Following SLSA and other standards in Open Source also took time. And we want good test coverage, right?
Working in a team, someone else will hopefully do the logo you wanted, the documentation needed to be written.
Working solo, it's only you or it won't happen.
Writing code is not even 50% of delivering a project. And there's the rest.
The Impostor Syndrome Strikes
Impostor Syndrome is common in our knowledge-based developer world. Everyone has different skills, and at any given time, there will always be someone that knows more than you.
Being in a team, you have someone to discuss things with.
Alone, not as much.
But, it is all about accepting that one will do some stupid things in the code at times.
And, that Open Source isn't about being perfect. It's about learning, solving and releasing things that might be of use to others.
The Grind
Well, what can I say - it is done when it is done.
There were a few late nights debugging, refactoring, but also countless moments of flow and dopamine.

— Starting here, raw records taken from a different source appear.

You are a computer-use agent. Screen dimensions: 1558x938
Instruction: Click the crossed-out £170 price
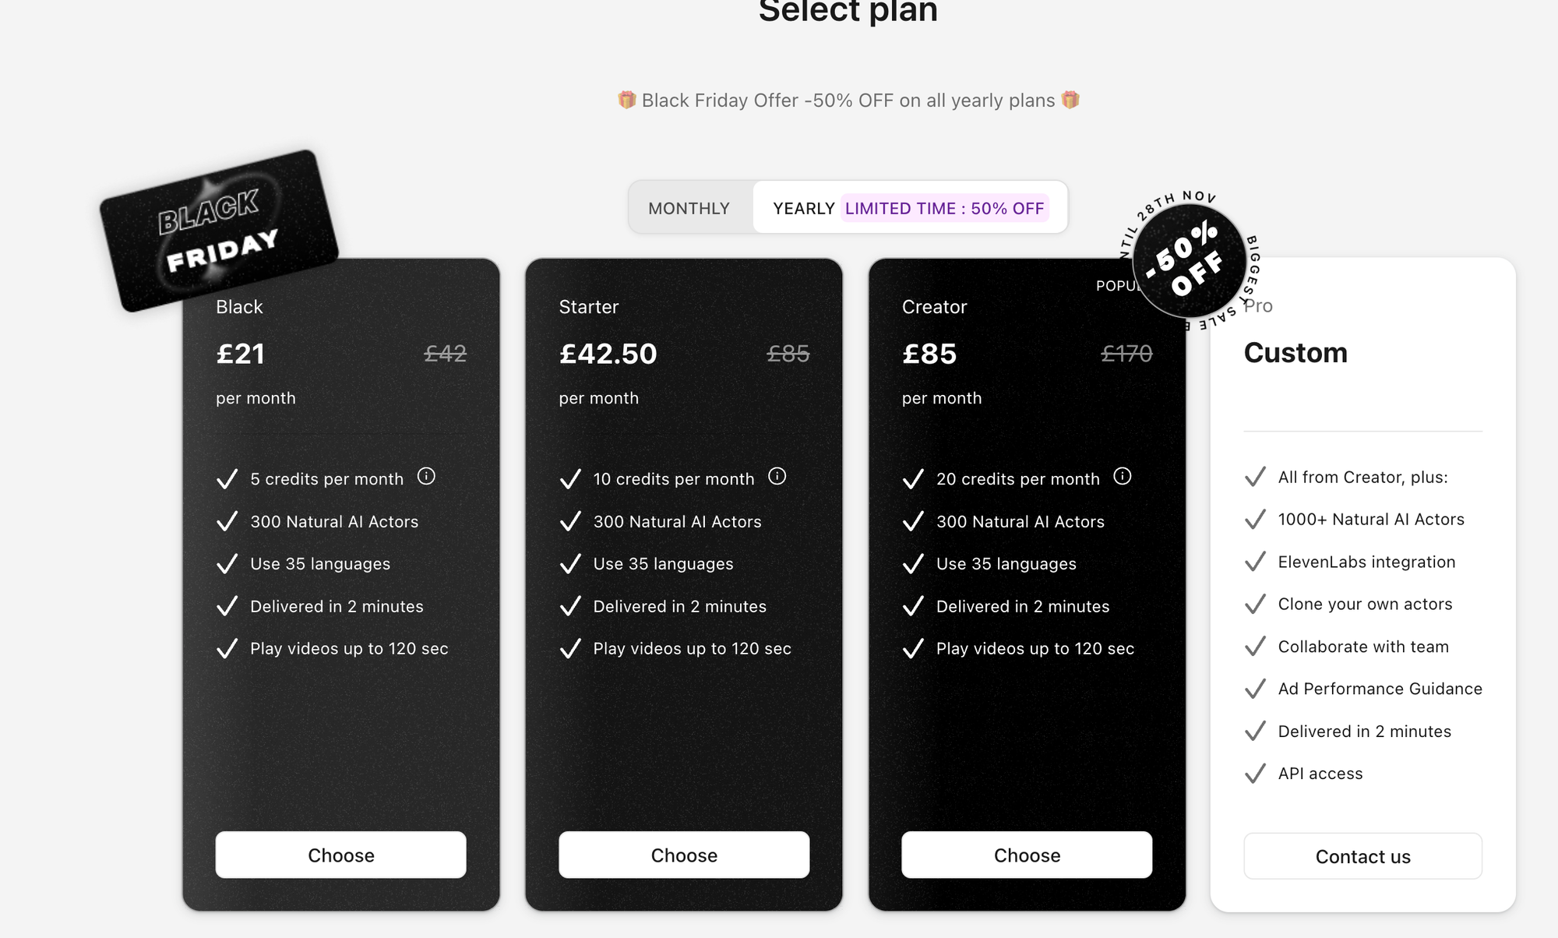(1126, 354)
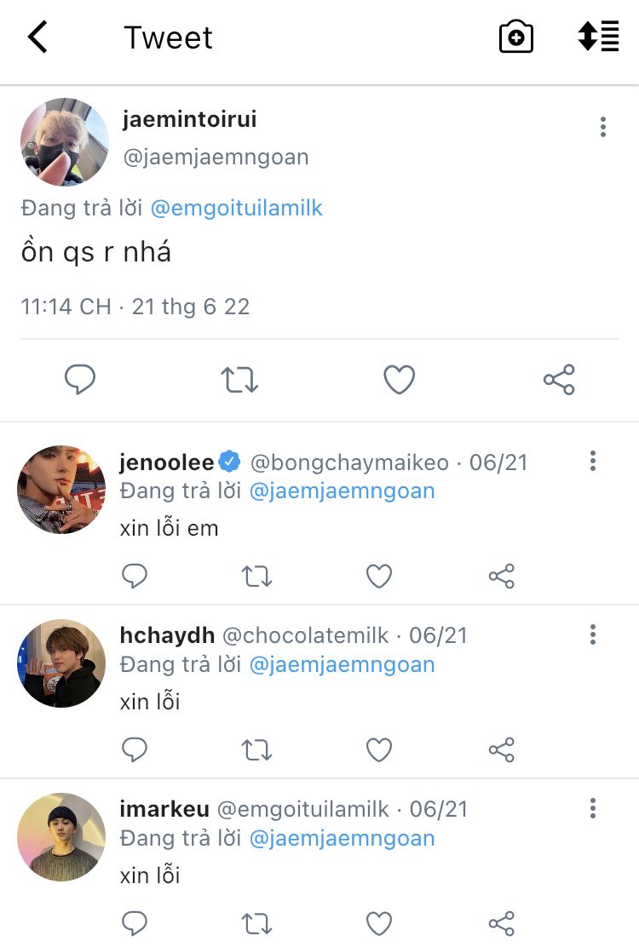Open the @emgoituilamilk mention link in main tweet
This screenshot has width=639, height=947.
236,208
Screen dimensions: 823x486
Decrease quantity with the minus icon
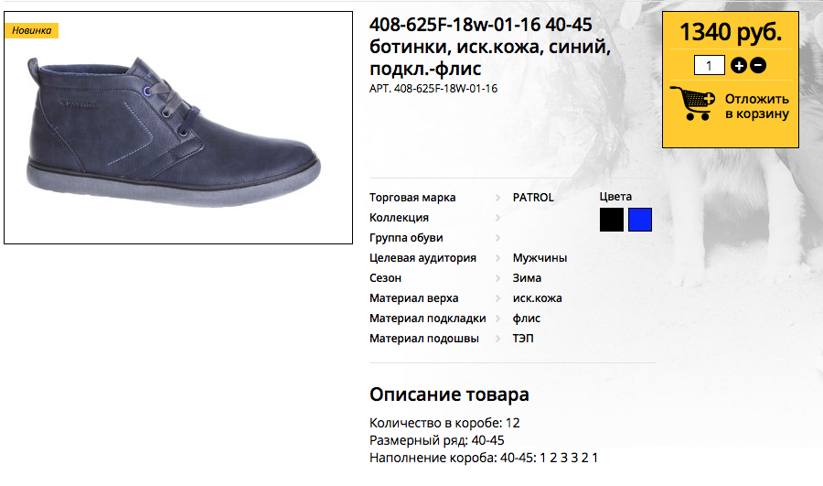point(758,66)
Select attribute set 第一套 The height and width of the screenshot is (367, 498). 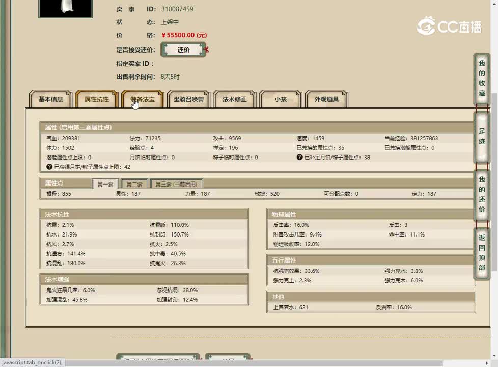(x=105, y=182)
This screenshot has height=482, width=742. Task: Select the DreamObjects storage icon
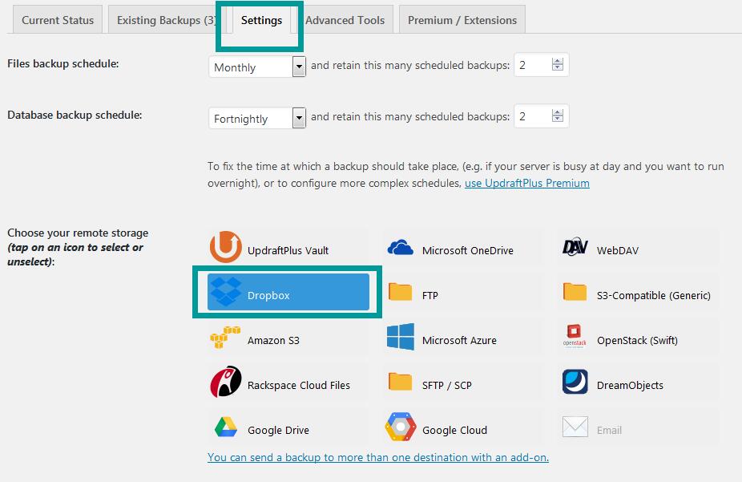[575, 383]

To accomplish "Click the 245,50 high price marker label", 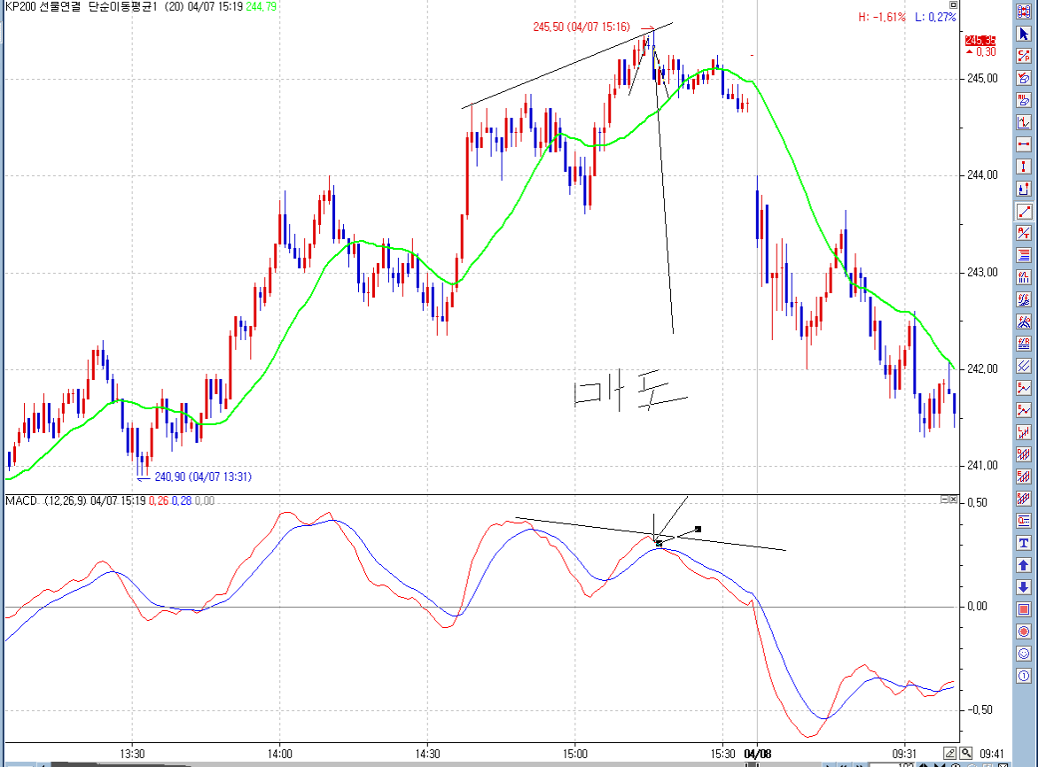I will click(581, 27).
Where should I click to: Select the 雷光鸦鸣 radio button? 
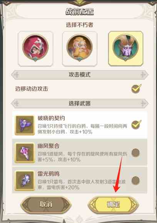tap(135, 181)
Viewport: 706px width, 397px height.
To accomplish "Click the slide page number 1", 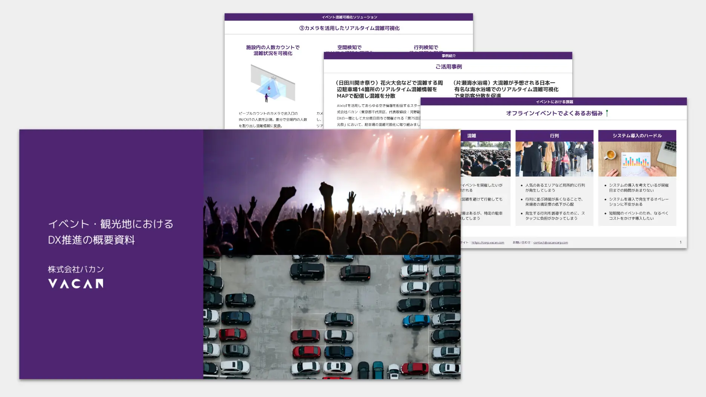I will [x=680, y=242].
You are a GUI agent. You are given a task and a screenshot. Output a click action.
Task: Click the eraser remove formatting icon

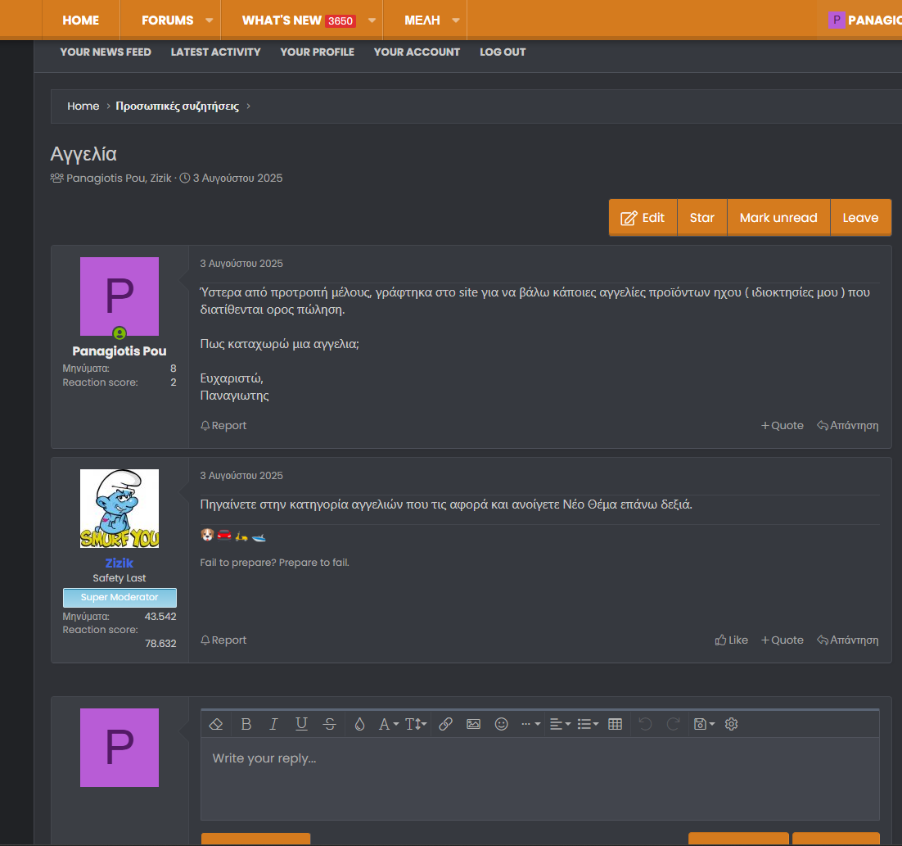click(216, 724)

For me, the release time came when I felt the overall architecture in the project would not radically move - I had identified the interfaces, and felt that is extendable.
The codebase is OK.
Most of the basic features are there, and while everything is up for improvements, it is still a base to work on.
The Aftermath and Lessons Learned
Set the scope early: Decide where to stop. Set up your project structure, documentation, releases, pipelines, and community guidelines early. Future you will thank past you.
Don't stress, enjoy the learning process: It is done when it is done.
Be persistent: Open source is a marathon, not a sprint. Don't burn out. It is a hobby, not your life. However be persistent. Do a small thing every day.
Learn, learn, learn: See everything as an opportunity for learning and improving, not as a problem.
Coding is the easy part: The main code is what will take you the least time; everything else, like documentation, tests, etc., is where time is spent.
Do the extras: They are as fun as coding. Yes, even documentation can save you hours of explaining and re-explaining. Make it fun if bores you. Docs-as-code, vim-pong, etc.
Take breaks: Burnout is real. Step back when you need to. Just like every other creative learning process, do it in batches.
Use the system: Use your own dogfood in practice and in the real world as early as possible. Even better, find a person/community to give feedback.
Enjoy the journey: It is wonderful to create.
Complete it: There are a zillions half done projects in this world. Complete it.
Use AI as a help: I save hours by delegating a bit of extras to it, like asking for code improvements code reviews, doc structures, summarizing, etc. However, don't ever trust it blindly. Review and criticize the answers.
Well, happy hacking and now go and think about what you want to make next!!